(Element and text position data)
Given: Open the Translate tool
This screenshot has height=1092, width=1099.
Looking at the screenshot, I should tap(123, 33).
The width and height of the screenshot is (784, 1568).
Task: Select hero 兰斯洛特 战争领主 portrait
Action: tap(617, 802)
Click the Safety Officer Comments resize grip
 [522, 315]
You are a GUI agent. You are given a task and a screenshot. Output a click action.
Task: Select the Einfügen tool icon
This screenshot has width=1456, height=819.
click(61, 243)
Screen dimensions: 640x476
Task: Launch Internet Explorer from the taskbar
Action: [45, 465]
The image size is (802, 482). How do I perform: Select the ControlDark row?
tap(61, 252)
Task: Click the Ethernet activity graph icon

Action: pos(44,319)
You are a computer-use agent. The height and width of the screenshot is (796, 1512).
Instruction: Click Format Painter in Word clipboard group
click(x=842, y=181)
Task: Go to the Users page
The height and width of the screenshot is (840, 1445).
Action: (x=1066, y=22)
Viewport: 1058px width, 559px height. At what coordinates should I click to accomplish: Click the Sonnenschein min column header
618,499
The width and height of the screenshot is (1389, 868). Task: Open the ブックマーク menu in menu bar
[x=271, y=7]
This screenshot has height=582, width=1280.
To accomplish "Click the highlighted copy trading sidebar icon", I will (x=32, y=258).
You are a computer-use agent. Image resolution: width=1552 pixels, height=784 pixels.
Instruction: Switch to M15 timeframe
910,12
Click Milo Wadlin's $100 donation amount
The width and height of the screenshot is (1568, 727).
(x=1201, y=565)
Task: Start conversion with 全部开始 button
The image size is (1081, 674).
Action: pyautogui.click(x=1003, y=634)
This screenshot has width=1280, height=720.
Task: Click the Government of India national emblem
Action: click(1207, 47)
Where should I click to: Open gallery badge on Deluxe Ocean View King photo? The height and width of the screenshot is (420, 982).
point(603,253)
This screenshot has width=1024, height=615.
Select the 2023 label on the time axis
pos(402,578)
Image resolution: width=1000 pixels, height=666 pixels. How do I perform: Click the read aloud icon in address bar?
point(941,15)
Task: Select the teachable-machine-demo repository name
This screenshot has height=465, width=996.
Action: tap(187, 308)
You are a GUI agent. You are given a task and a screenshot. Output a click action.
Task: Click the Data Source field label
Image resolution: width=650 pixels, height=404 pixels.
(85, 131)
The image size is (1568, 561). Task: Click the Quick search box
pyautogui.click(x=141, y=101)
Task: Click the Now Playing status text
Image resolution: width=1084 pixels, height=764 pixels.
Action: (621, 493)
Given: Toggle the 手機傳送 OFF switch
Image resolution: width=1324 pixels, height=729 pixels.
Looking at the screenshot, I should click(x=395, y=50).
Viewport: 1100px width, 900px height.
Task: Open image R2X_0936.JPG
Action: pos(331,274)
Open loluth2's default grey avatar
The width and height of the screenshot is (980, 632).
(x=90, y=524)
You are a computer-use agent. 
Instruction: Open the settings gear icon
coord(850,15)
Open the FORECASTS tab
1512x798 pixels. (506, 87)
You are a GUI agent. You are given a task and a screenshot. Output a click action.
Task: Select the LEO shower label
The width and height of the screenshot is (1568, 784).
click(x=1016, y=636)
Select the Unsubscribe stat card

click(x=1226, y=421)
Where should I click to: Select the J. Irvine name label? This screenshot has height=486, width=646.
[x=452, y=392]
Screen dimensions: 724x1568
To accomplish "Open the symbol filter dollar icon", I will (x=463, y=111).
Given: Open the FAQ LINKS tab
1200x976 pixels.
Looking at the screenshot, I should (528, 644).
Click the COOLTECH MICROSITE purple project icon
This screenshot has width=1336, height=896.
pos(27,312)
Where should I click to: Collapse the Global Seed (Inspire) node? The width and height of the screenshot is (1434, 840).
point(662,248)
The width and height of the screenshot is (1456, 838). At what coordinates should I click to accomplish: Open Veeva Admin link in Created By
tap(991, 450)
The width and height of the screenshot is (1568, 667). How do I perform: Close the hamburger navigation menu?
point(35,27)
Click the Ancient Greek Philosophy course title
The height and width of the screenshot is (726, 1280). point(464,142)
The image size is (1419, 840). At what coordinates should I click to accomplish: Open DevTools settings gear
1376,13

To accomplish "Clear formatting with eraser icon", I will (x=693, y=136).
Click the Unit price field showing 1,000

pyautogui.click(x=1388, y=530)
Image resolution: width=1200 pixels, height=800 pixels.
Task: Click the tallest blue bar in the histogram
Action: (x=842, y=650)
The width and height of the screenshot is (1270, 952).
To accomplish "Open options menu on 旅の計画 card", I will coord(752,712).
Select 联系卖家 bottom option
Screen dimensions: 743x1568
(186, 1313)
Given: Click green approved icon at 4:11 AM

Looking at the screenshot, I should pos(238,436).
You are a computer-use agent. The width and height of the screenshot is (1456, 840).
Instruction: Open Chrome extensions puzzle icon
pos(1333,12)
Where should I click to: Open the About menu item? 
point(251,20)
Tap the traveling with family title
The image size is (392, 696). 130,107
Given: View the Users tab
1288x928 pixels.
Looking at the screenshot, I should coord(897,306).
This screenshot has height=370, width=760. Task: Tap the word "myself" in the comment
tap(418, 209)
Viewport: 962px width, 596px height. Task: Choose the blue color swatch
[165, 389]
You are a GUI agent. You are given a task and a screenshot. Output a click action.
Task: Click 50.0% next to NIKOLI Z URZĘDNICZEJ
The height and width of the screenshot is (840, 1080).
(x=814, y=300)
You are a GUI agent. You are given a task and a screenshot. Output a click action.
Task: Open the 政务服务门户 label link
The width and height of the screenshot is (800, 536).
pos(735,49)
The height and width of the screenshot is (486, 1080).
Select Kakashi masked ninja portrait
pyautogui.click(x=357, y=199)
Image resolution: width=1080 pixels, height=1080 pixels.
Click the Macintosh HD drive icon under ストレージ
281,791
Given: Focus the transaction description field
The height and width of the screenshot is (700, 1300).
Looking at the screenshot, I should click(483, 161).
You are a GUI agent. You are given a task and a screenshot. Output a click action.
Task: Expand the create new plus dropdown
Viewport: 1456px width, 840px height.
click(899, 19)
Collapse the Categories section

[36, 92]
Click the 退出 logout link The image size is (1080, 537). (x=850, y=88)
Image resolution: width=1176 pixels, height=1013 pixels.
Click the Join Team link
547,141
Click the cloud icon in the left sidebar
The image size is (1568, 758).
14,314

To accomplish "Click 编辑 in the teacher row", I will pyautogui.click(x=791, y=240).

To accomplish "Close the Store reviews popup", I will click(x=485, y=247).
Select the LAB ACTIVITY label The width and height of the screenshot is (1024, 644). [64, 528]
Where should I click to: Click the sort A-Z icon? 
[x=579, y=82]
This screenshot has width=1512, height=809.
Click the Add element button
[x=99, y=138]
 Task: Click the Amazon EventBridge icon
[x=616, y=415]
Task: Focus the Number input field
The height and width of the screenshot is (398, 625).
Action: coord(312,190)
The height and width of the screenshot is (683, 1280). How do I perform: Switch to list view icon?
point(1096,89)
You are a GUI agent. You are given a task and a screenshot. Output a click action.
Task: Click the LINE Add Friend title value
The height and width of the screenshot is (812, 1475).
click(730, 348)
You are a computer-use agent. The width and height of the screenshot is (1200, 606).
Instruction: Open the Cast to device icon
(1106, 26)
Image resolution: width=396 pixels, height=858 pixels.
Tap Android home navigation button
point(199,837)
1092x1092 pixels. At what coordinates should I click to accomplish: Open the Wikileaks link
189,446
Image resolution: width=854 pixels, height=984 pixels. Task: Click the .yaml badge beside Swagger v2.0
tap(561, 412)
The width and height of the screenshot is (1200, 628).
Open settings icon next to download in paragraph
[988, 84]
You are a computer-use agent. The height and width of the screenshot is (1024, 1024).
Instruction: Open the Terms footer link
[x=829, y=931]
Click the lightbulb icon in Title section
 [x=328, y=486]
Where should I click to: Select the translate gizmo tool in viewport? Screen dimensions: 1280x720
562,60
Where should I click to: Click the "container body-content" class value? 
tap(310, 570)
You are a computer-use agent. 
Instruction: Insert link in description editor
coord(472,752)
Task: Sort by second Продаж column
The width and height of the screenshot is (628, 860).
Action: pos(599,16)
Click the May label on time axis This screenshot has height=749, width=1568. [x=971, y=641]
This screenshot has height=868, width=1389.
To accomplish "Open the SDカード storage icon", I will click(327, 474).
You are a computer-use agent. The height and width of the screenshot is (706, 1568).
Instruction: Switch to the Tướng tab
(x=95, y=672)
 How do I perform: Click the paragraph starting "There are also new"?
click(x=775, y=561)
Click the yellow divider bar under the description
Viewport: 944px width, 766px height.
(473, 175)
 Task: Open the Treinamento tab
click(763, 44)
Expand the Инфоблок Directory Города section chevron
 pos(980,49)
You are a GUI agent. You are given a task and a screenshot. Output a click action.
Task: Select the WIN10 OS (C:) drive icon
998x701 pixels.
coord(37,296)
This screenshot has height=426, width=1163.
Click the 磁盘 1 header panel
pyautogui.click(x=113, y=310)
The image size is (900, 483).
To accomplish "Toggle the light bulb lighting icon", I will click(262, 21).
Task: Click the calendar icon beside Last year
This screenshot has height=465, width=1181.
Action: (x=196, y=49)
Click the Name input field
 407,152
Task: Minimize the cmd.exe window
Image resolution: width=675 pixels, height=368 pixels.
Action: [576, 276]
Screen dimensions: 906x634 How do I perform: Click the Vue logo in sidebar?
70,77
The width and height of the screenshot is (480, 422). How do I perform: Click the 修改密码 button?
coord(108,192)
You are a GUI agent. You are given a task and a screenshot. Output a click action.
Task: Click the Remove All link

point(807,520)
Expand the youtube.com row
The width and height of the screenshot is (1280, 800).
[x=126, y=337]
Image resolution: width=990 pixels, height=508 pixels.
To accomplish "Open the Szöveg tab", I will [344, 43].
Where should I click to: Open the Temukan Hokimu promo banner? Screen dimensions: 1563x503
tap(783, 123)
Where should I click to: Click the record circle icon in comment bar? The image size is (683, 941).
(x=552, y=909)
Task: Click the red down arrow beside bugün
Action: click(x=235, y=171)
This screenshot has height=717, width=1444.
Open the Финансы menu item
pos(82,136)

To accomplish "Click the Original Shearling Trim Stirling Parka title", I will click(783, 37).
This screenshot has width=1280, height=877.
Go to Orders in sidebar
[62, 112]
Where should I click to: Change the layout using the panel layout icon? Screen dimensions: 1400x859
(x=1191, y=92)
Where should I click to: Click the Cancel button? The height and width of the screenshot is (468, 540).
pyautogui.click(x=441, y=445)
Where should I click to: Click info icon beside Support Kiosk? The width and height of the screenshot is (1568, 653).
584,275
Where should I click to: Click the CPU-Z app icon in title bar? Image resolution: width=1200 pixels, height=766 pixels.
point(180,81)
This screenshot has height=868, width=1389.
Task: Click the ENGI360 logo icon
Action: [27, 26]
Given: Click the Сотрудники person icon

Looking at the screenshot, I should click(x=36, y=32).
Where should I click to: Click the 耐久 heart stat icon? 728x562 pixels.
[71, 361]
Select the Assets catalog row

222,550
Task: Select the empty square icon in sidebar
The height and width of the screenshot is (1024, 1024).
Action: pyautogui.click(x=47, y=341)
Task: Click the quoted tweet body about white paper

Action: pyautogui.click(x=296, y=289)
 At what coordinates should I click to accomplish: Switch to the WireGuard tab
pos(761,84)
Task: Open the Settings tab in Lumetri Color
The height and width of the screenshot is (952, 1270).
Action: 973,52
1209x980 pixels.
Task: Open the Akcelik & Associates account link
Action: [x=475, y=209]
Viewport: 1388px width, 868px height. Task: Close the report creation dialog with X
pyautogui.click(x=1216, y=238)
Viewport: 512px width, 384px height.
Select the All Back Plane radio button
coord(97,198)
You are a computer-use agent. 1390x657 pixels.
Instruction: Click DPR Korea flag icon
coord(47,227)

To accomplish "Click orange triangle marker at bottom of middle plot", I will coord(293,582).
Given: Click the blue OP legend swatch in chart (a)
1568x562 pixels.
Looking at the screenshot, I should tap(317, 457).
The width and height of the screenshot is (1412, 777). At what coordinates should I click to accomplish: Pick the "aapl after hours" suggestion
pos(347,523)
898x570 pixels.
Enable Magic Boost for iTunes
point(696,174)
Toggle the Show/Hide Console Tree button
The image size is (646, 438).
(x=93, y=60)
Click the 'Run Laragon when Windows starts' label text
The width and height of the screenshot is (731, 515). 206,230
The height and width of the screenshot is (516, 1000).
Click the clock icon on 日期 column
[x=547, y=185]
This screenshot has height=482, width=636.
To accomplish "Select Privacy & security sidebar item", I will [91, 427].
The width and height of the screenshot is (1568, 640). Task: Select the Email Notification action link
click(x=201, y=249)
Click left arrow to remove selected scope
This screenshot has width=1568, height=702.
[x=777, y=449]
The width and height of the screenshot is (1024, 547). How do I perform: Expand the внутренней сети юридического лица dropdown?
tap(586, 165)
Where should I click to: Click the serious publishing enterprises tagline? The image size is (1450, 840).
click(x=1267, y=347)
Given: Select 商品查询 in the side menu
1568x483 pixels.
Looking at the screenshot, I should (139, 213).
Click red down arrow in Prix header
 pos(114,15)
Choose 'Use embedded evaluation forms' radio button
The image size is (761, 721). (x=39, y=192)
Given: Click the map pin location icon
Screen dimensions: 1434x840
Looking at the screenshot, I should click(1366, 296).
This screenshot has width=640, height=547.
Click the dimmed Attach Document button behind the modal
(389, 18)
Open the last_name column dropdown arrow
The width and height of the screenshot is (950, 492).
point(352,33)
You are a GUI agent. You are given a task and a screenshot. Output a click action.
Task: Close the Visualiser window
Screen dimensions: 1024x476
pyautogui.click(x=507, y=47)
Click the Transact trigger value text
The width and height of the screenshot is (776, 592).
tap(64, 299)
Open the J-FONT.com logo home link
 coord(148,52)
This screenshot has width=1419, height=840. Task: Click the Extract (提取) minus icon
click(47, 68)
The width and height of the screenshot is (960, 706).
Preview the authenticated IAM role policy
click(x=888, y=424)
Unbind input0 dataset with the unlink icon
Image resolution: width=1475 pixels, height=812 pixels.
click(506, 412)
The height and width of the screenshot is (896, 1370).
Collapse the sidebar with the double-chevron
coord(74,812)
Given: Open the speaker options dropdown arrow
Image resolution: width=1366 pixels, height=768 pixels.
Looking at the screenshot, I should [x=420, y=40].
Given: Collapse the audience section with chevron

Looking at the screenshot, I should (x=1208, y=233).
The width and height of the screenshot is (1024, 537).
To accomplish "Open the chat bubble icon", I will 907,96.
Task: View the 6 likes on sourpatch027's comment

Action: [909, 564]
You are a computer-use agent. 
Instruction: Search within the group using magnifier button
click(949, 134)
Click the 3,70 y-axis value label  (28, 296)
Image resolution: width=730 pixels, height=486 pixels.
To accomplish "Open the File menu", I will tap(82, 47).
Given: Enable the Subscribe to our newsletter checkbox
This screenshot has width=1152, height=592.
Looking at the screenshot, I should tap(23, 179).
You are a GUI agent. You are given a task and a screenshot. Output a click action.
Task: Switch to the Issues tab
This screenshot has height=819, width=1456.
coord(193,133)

▸ Set task:
Lay out the lines of the material as a JSON list of strings, one string per line with blank lines left out, starting with the line that contains "This screenshot has height=717, width=1444." and going on through the line that contains "pos(761,84)".

▸ Exercise output:
[
  "This screenshot has height=717, width=1444.",
  "Open the Финансы menu item",
  "pos(82,136)",
  "To accomplish \"Click the Original Shearling Trim Stirling Parka title\", I will click(783, 37).",
  "This screenshot has width=1280, height=877.",
  "Go to Orders in sidebar",
  "[62, 112]",
  "Where should I click to: Change the layout using the panel layout icon? Screen dimensions: 1400x859",
  "(x=1191, y=92)",
  "Where should I click to: Click the Cancel button? The height and width of the screenshot is (468, 540).",
  "pyautogui.click(x=441, y=445)",
  "Where should I click to: Click info icon beside Support Kiosk? The width and height of the screenshot is (1568, 653).",
  "584,275",
  "Where should I click to: Click the CPU-Z app icon in title bar? Image resolution: width=1200 pixels, height=766 pixels.",
  "point(180,81)",
  "This screenshot has height=868, width=1389.",
  "Task: Click the ENGI360 logo icon",
  "Action: [27, 26]",
  "Given: Click the Сотрудники person icon",
  "Looking at the screenshot, I should click(x=36, y=32).",
  "Where should I click to: Click the 耐久 heart stat icon? 728x562 pixels.",
  "[71, 361]",
  "Select the Assets catalog row",
  "222,550",
  "Task: Select the empty square icon in sidebar",
  "The height and width of the screenshot is (1024, 1024).",
  "Action: pyautogui.click(x=47, y=341)",
  "Task: Click the quoted tweet body about white paper",
  "Action: pyautogui.click(x=296, y=289)",
  " At what coordinates should I click to accomplish: Switch to the WireGuard tab",
  "pos(761,84)"
]